On Fri, Oct 14, 2016 at 10:39:52AM -0700, Junio C Hamano wrote:

> Jeff King <peff@xxxxxxxx> writes:
> 
> > So it's certainly better. But 7500 packs is just silly, and squeezing
> > out ~400ms there is hardly worth it. If you repack this same case into a
> > single pack, the command drops to 5ms. So yes, there's close to an order
> > of magnitude speedup here, but you get that _and_ another order of
> > magnitude just by repacking.
> 
> "7500 is silly" equally applies to the "quick" (and sloppy, if I am
> reading your "Failing in this direction doesn't make me feel great."
> correctly) approach, I think, which argues for not taking either
> change X-<.

I wouldn't quite agree that they're the same. 7500 packs is silly
because a bunch of _other_ things are going to get equally or more slow
before the prepare_packed_git() slowdown is noticeable.
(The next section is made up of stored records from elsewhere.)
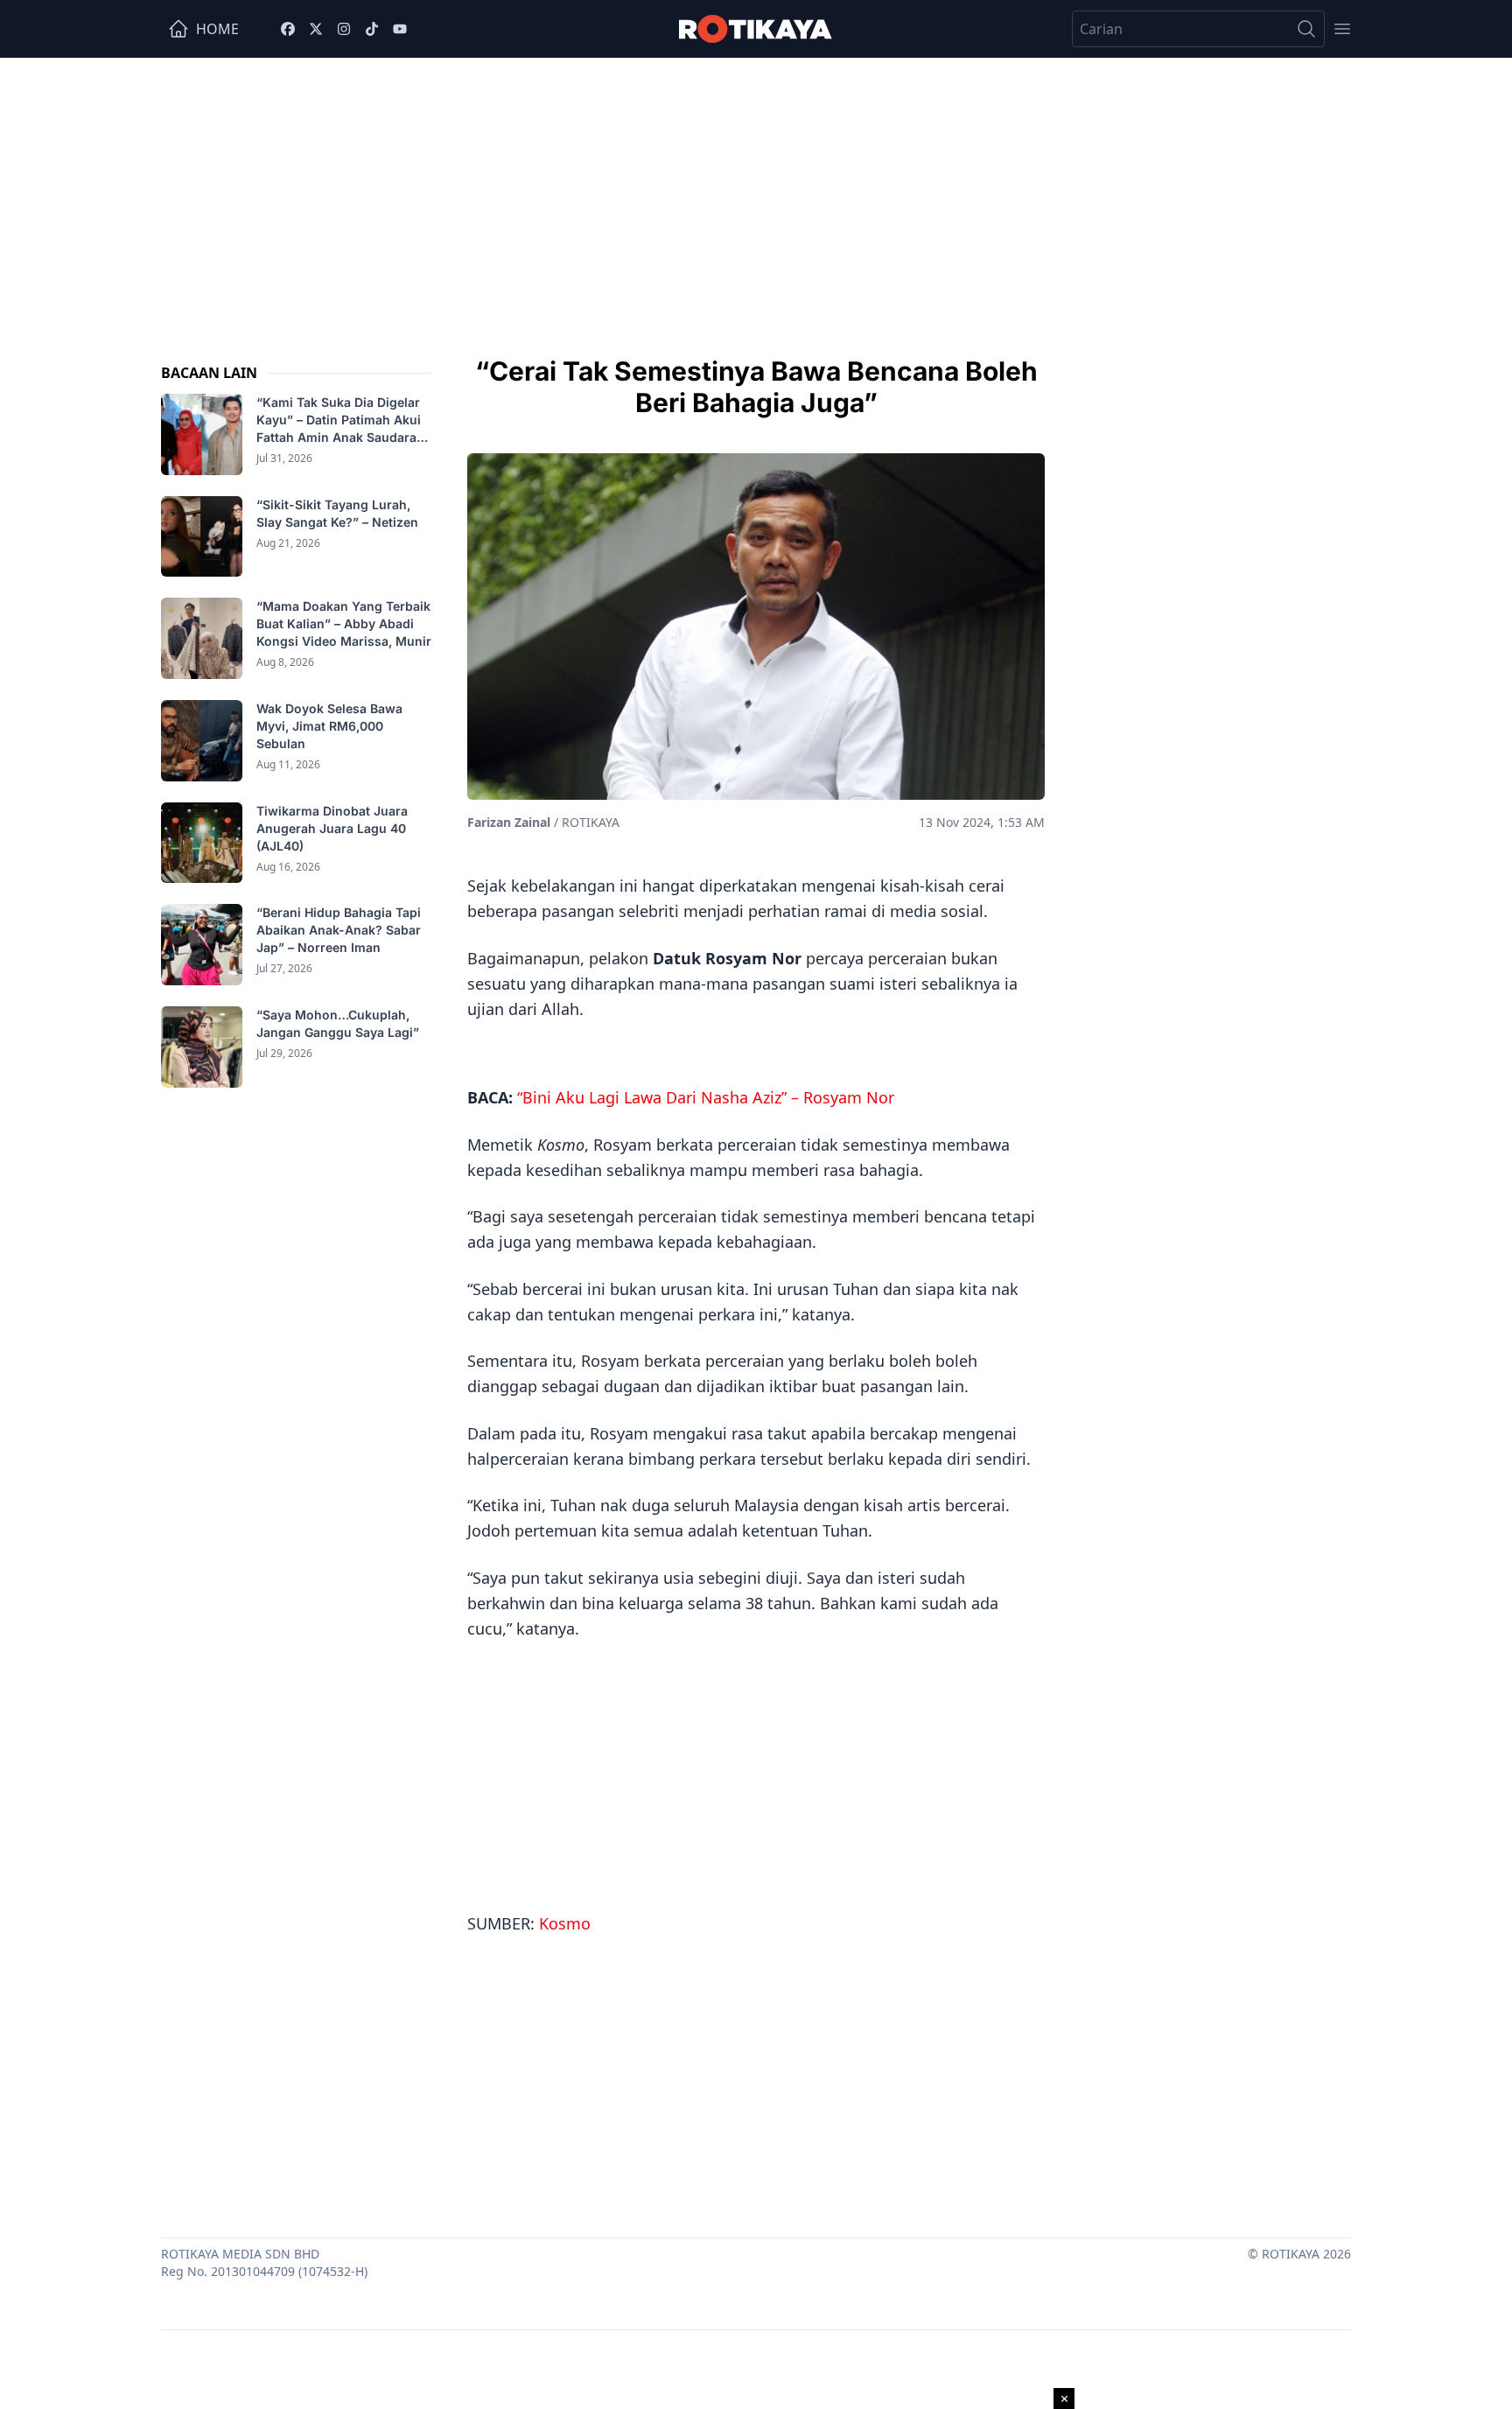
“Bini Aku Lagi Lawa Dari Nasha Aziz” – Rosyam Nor (705, 1097)
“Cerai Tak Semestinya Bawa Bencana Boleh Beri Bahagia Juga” (756, 386)
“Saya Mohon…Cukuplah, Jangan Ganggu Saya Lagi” (339, 1023)
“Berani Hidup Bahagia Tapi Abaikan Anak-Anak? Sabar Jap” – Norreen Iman (338, 930)
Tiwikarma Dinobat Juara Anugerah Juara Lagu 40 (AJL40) (332, 828)
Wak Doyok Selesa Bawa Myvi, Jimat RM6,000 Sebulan (329, 726)
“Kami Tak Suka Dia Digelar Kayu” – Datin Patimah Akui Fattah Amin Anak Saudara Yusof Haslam (338, 420)
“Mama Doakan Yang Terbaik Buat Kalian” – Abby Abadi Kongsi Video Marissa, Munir (343, 623)
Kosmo (565, 1923)
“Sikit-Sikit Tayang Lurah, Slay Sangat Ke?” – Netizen (339, 513)
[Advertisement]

And it's in your
power to clean up, and we should encourage users to do so.

Whereas having a bunch of unfetched tags is a state that may linger
indefinitely, and be outside the user's control.

I _am_ open to the argument that calling reprepare_packed_git() over and
over doesn't really matter much if you have a sane number of packs. If
you tweak my perf test like so:

diff --git a/t/perf/p5550-fetch-tags.sh b/t/perf/p5550-fetch-tags.sh
index a5dc39f..7e7ae24 100755
--- a/t/perf/p5550-fetch-tags.sh
+++ b/t/perf/p5550-fetch-tags.sh
@@ -86,7 +86,7 @@ test_expect_success 'create child packs' '
 		cd child &&
 		git config gc.auto 0 &&
 		git config gc.autopacklimit 0 &&
-		create_packs 500
+		create_packs 10
 	)
 '
 

you get:

Test            origin            quick                 
--------------------------------------------------------
5550.4: fetch   0.06(0.02+0.02)   0.02(0.01+0.00) -66.7%

Still an impressive speedup as a percentage, but negligible in absolute
terms. But that's on a local filesystem on a Linux machine. I'd worry
much more about a system with a slow readdir(), e.g., due to NFS.
Somebody's real-world NFS case[1] was what prompted us to do 0eeb077
(index-pack: avoid excessive re-reading of pack directory, 2015-06-09).

It looks like I _did_ look into optimizing this into a single stat()
call in the thread at [1]. I completely forgot about that. I did find
there that naively using stat_validity() on a directory is racy, though
I wonder if we could do something clever with gettimeofday() instead.
IOW, the patches there only bothered to re-read when they saw the mtime
on the directory jump, which suffers from 1-second precision problems.
But if we instead compared the mtime to the current time, we could err
in favor of re-reading the packs, and get false positives for at most 1
second.

[1] http://public-inbox.org/git/7FAE15F0A93C0144AD8B5FBD584E1C5519758FC3@xxxxxxxxxxxxxxxxxxxxxxxxxxxxx/

> I agree that the fallout from the inaccuracy of "quick" approach is
> probably acceptable and the next "fetch" will correct it anyway, so
> let's do the "quick but inaccurate" for now and perhaps cook it in
> 'next' for a bit longer than other topics?

I doubt that cooking in 'next' for longer will turn up anything useful.
The case we care about is the race between a repack and a fetch. We
lived with the "quick" version of has_sha1_file() everywhere for 8
years. I only noticed the race on a hosting cluster which puts through
millions of operations per day (I could in theory test the patch on that
same cluster, but we actually don't do very many fetches).

-Peff